Poi un enigmatico dottore si presenta a Boston e diventa l'ancora di salvezza di Grace. Improvvisamente la ragazza ha una nuova vita: di giorno è la paziente silenziosa dell'ospedale psichiatrico di un'isolata cittadina in Ohio, di notte diventa l'assistente personale del dottor Thornstein, che investiga omicidi sulla base dell'allora nascente psicologia criminale. 

É una pazzia cosi discreta che può camminare per le strade ed essere applaudita da alcuni, ma è pazzia in ogni caso.

Grace è una ragazza sveglia e intelligente la cui vita viene rovinata dalla sua famiglia. Il Dr Thorstein le darà la possibilità di vivere solo come l'ombra della ragazza che una volta era, nascosta da tutto e da tutti e destinata a poter essere se stessa solo di notte. 
Una cosa che ho apprezzato moltissimo del libro è come non vi sia nessun tipo di romance. Continuavo ad aspettarmi che nascesse qualcosa tra i protagonisti, ma una storia d'amore sarebbe stata fuori luogo, e inoltre avrebbe tolto spazio alla storyline principale, che è la rinascita di Grace, quindi sono più che felice della scelta della McGinnis.

Veniamo alle cose che non mi hanno convinto completamente. Innanzitutto, non mi aspettavo affatto la svolta investigativa che ha preso la storia, e anche se non ne sono rimasta esattamente delusa, avrei preferito che questa fosse stata introdotta sin dall'inizio o in ogni caso in modo più graduale. 
Non mi aspettavo nemmeno che la stessa storyline venisse poi interrotta così bruscamente, per sfociare in un finale che, anche se riunisce tutte le questioni lasciate irrisolte, lascia diversi punti interrogativi. 

Hai deciso di iniziare a ignorare un mondo che non ha fatto altro che trattarti male.

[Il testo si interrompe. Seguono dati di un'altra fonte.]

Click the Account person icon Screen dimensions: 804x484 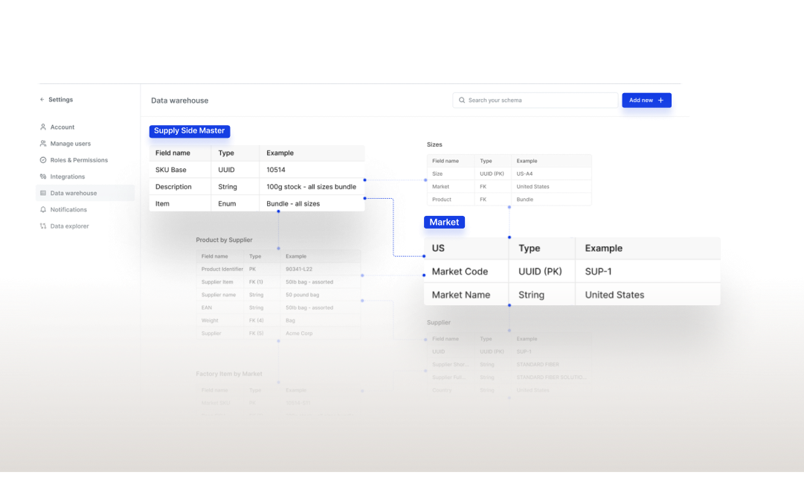point(43,127)
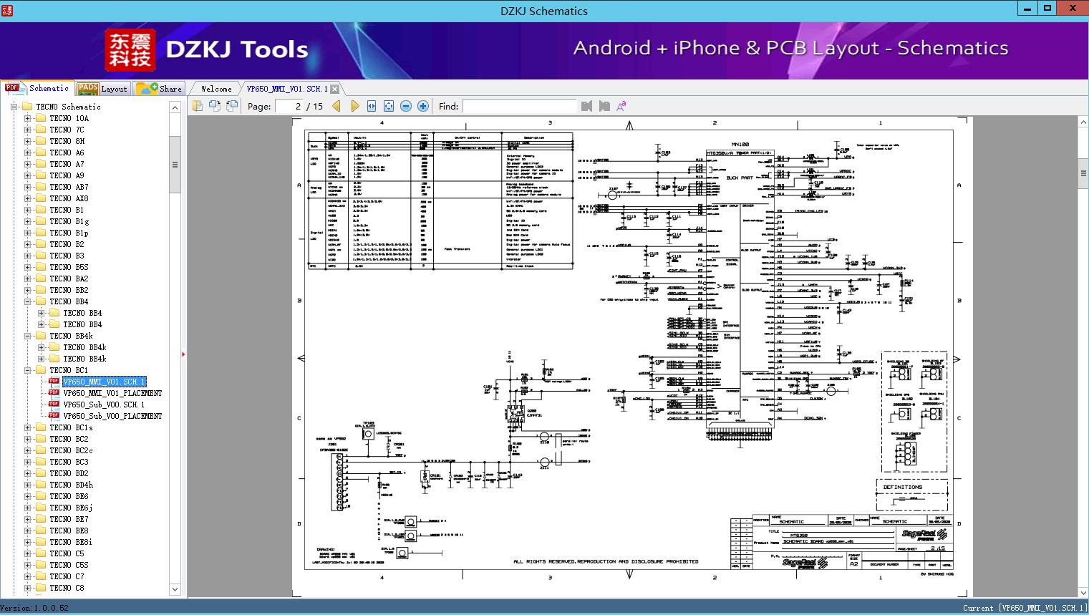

Non c'è cosa meno folle di questa. 

In definitiva posso dire che A Madness so Discreet è senz'altro un buon libro, che appassiona e riesce a coinvolgere. Ho amato l'ambientazione, lo stile scorrevole e a tratti poetico dell'autrice, e la menzione delle nuove correnti psicologiche e dei primi dibattiti sul trattamento dei pazienti nei manicomi. Lo consiglio a chi è alla ricerca di una lettura storica ben scritta e coinvolgente, a patto che la si affronti con una mente aperta e senza aspettative troppo alte.

Difficoltà di lettura in lingua-media
Lo stile della McGinnis non è difficile, ma si tratta pur sempre di un libro ambientato nell'800, quindi alcune parti potrebbero risultare complesse.